FreeBSDの開発者であるScott Long氏は米国時間5月11日、ZDNet UKに対し、Unixから派生したBSD系のオペレーティングシステムであるFreeBSDは、「瞬く間に」Linuxと同等の機能を備えるようになり始めたと話した。
「デスクトップにおけるFreeBSDの使い勝手を高めようと、多くの取り組みが進められている。FreeBSDの機能は、2006年中にはLinuxと同じか、同程度にまで向上するだろう」(Long氏)
開発者らは主に、FreeBSDを「GNOME」および「KDE」デスクトップ環境に統合し、ハードウェアのプラグアンドプレイ機能を追加することに力を入れている。
「開発者は現在、挿入したUSBスティックのアイコンがデスクトップに表示され、すぐに利用できるようにするための作業に取り組んでいる。コマンドプロンプトをいじったり、専門的なコマンドを入力したりする必要がなくなるわけだ」(Long氏)
デスクトップ向けFreeBSDの開発チームを率いているJoe Clarke氏は、最近のインタビューの中で、現時点ではFreeBSDをGNOMEに組み込む作業を主に進めているが、将来的にはKDEもサポートしていきたいと考えており、両環境に共通するインターフェースおよびツールを開発する予定だと述べた。
BSDTalkのインタビューを受けたClarke氏は、GNOMEのHAL(Hardware Abstraction Layer)をFreeBSDと連携させることが、開発者らの最優先事項の1つであると語っている。HALは、任意のハードウェアに固有のコードを処理するソフトウェア。
「HALがFreeBSDで動くようになれば、大きな強みとなる。これによってすべての問題が解決し、FreeBSDが完璧な製品になるというわけではないが、必要不可欠なデスクトップ機能をFreeBSDに実装していくのに当たって、大きな一歩であることは間違いない」と、Clarke氏はインタビューの中で話した。
もっとも、GNOMEの開発者がほかのデスクトップOSよりもLinuxを重視する傾向にあるという点が、問題として残っているという。

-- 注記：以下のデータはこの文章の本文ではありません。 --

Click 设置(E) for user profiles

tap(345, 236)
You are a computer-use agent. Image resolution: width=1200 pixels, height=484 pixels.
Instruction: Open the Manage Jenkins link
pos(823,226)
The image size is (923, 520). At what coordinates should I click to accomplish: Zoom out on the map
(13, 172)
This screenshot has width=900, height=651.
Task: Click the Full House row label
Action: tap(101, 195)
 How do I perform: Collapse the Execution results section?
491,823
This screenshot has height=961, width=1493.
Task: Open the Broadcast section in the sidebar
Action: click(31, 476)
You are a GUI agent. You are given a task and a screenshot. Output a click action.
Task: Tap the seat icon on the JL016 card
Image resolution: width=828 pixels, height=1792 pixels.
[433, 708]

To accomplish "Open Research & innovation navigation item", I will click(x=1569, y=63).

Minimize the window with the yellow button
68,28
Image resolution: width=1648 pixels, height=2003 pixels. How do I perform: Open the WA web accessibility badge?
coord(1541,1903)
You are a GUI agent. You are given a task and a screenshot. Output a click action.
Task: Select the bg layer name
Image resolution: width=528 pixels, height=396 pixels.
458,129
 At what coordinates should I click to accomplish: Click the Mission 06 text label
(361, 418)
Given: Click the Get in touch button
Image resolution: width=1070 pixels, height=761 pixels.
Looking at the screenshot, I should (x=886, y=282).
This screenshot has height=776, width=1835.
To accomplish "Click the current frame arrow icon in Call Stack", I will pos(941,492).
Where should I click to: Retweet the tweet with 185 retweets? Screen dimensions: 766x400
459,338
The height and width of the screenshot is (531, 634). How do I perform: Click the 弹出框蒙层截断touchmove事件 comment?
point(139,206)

「現在GNOME開発者が手がけようとしているモジュールは、FreeBSDにもSolarisにも対応していない、非常にLinux寄りなのだ。確固たる証拠があるわけではないが、メーリングリストなどで収集した情報から推測するに、GNOMEの中心的な開発者らは、GNOME開発プラットフォームとしてはLinuxしか利用していないようだ」(Clarke氏)
FreeBSDをデスクトップで利用できるよう最適化するプロジェクトに取り組んでいるのは、FreeBSDチームの開発者ばかりではない。DesktopBSDやPC BSDプロジェクトでも、同OSのデスクトップ版開発を進めている。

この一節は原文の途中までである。